August 19, 1968: Dr. Milton Katz, 44, of Los Angeles, formerly of Farrell, Pa., is among three people killed when their light plane crashed while approaching the Monterey Peninsula airport in northern California. His parents, Mr. and Mrs. Alfred Katz moved from Farrell to Boardman in 1962.

Bud J. Fares of Lake Milton defeats 76 contestants from around the world who were competing for outstanding toastmaster at the Toastmasters International convention in Miami. He is the first Ohioan to win the honor.

General Motors develops a new ripper-shredder that extracts nonferrous metals and will turn junk cars into usable scrap for the steel industry.

August 19, 1958: The new Lake Erie-to-Ohio River highway will closely parallel Route 46 from Ashtabula to Canfield, State Highway Director Charles Nobel announces.

The Army engineers at Pittsburgh await a report by a staff member on whether to recommend federal aid to straighten out and dredge parts of Crab Creek for flood control.
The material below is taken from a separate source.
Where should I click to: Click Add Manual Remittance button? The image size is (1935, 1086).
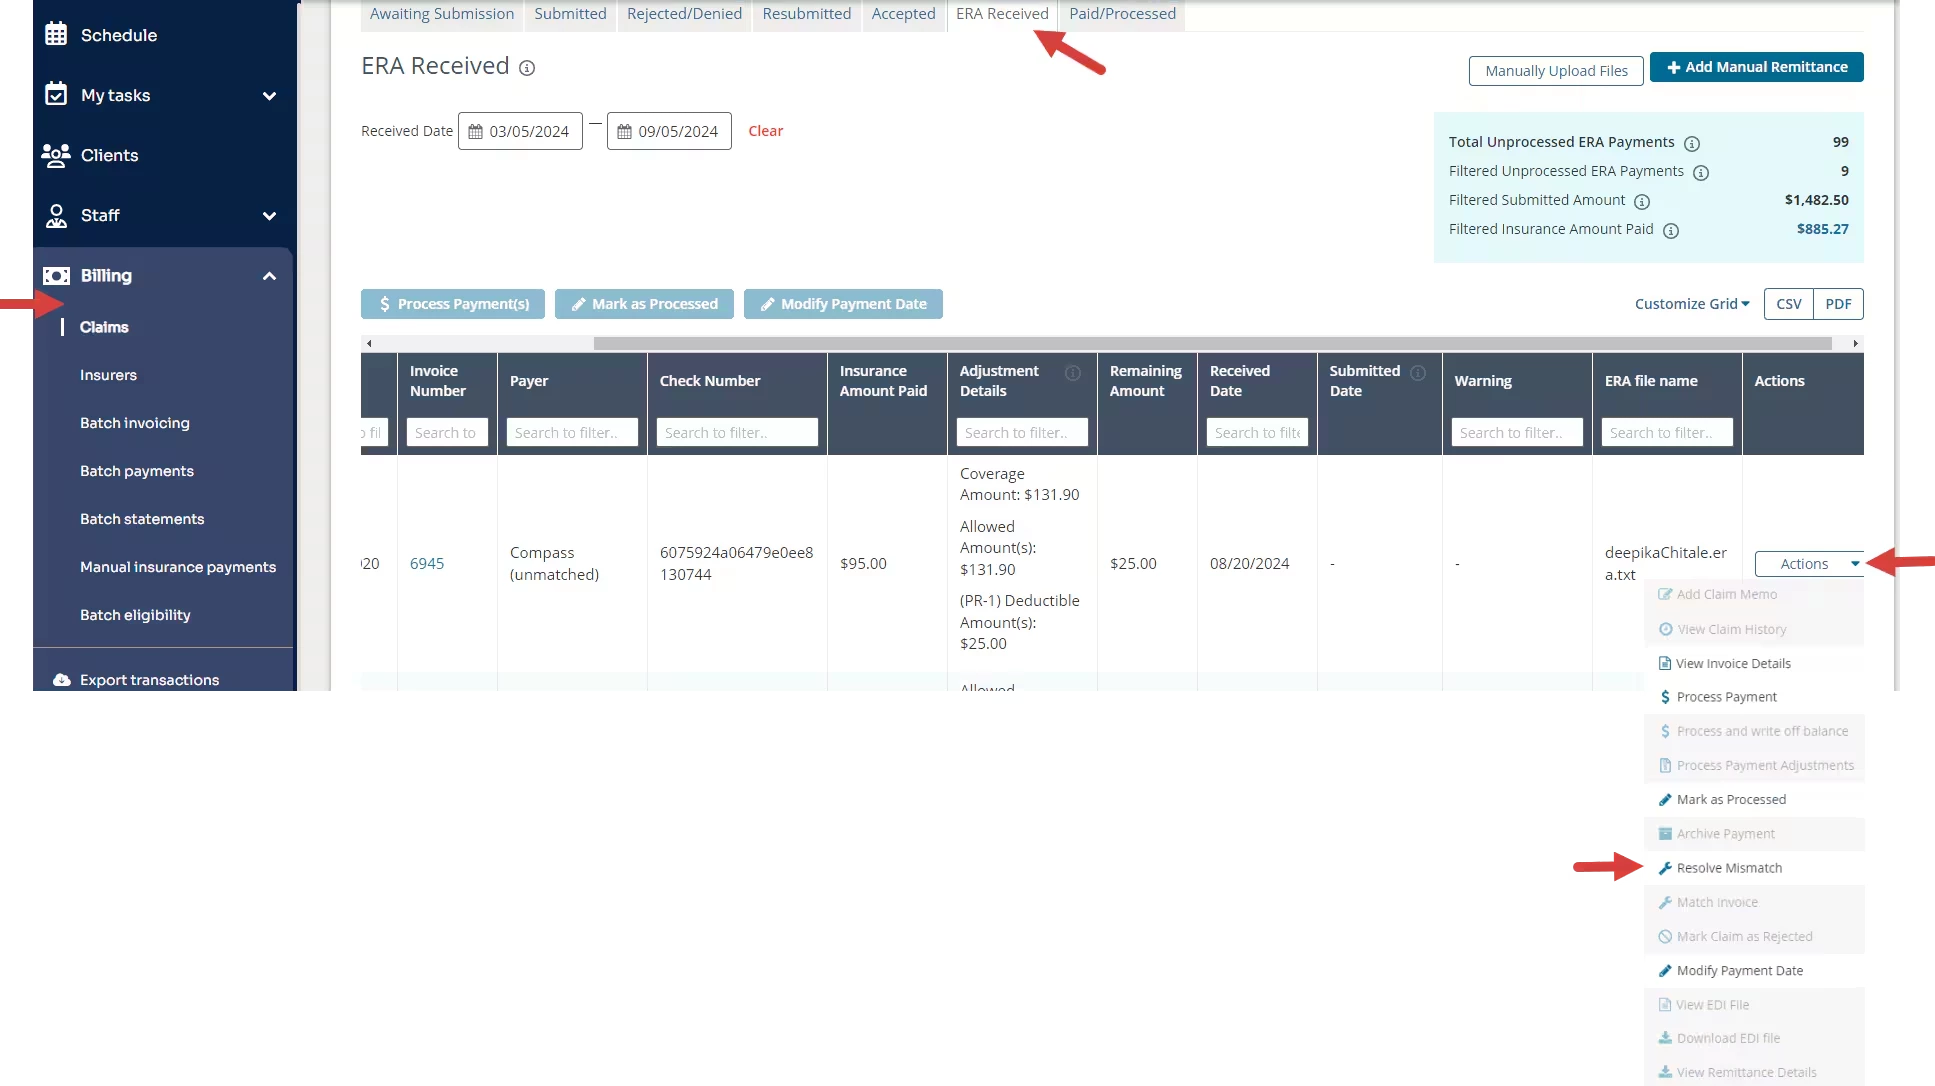(x=1756, y=67)
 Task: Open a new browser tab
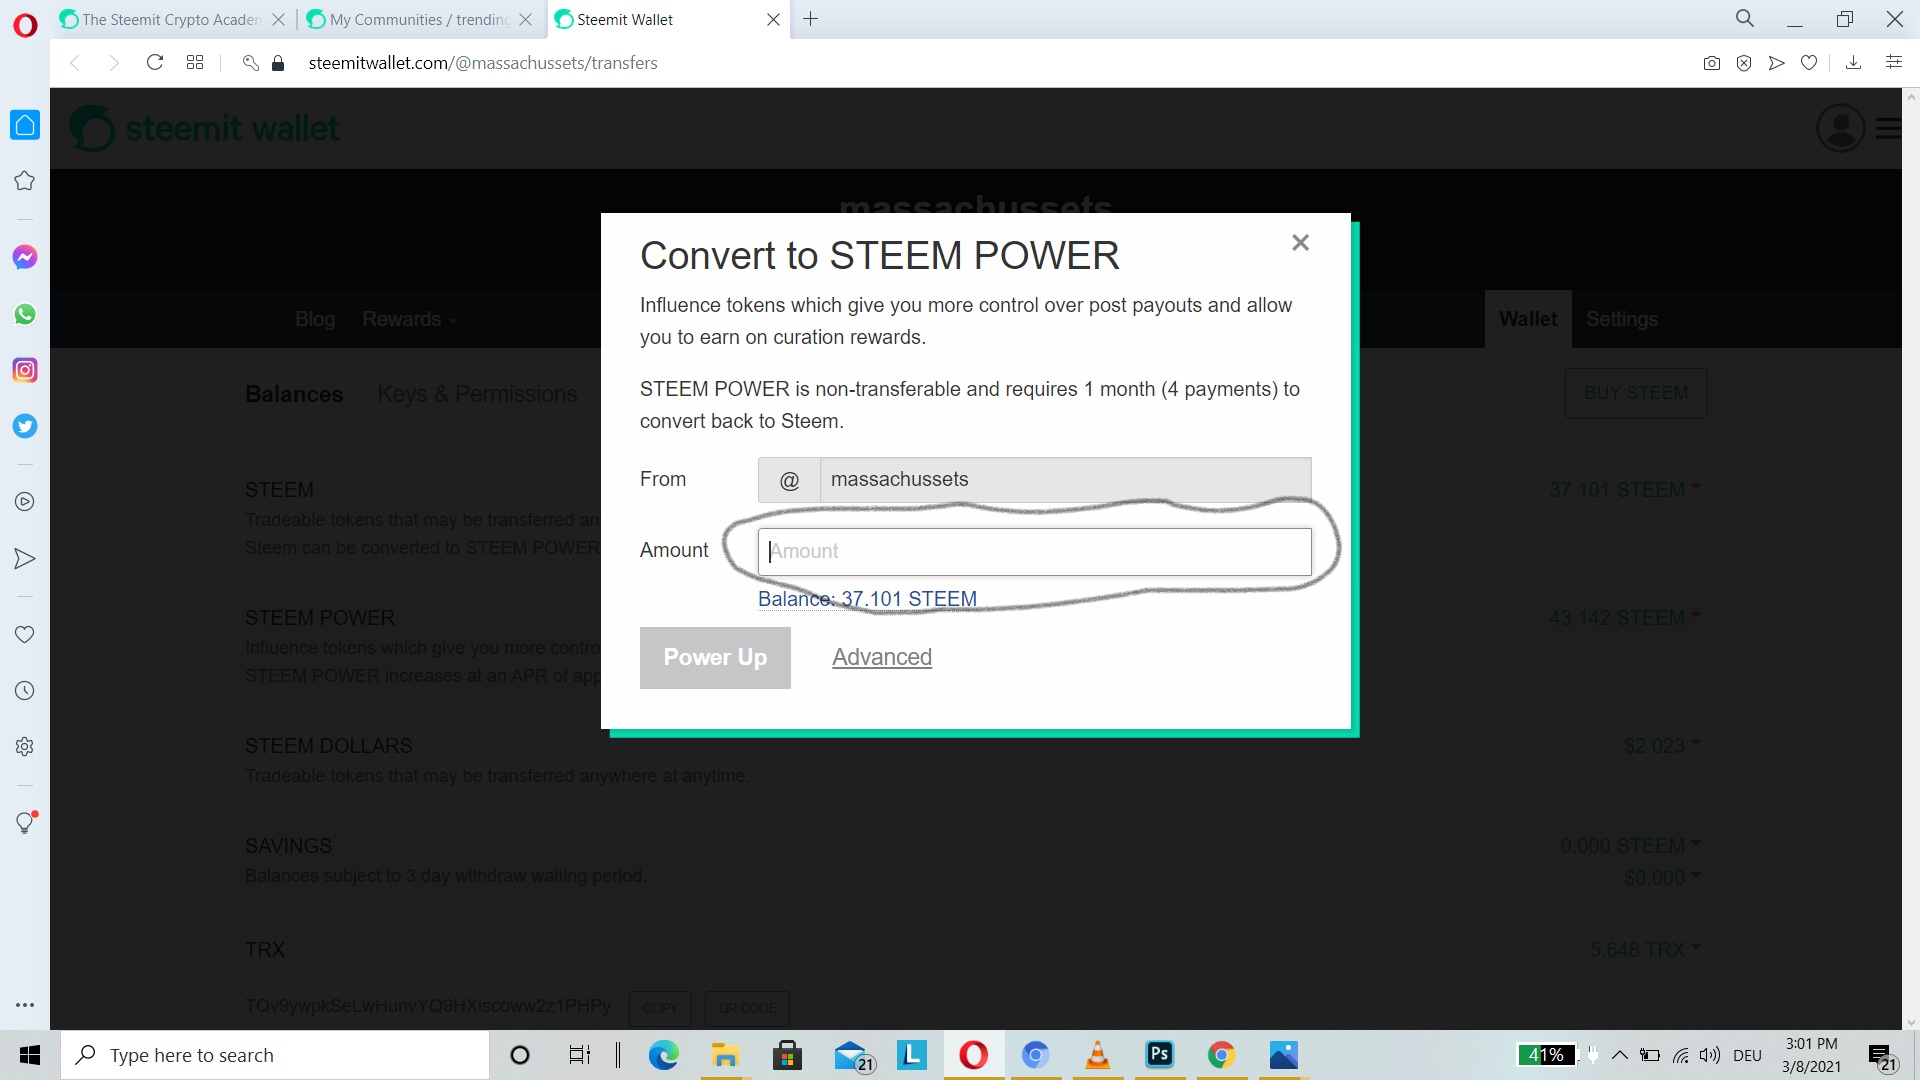(810, 19)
Dr. Ralph W. Beede, the older brother of Dike Beede, Youngstown University football coach, and a physician at South Side hospital, shoots himself outside his parked car in Gibson Road. He had been in ill health.

Bob Katula of Campbell and Walt Furin of Boardman win the Youngstown District Amateur Golf Association’s first $1,000 Amateur Best Ball Tournament at Mill Creek Park.

August 19, 1933: For the third consecutive year, the Home Savings Loan Cup, emblematic of leadership in the seedling class at the annual Mahoning Gladiolus Society Flower Show, is awarded to H.O. Evans of Bedford, Ohio.

Paul B. Davies, 37, is elected general secretary of the Local YMCA. He has been with the Y since 1919, when he was named director of Camp Fitch, the little makeshift summer camp on the Little Beaver River.

Youngstown police are looking for a con artist who posed as a representative of the Hoover Co. and tricked five housewives into giving him their Hoover sweepers for inspection by the company.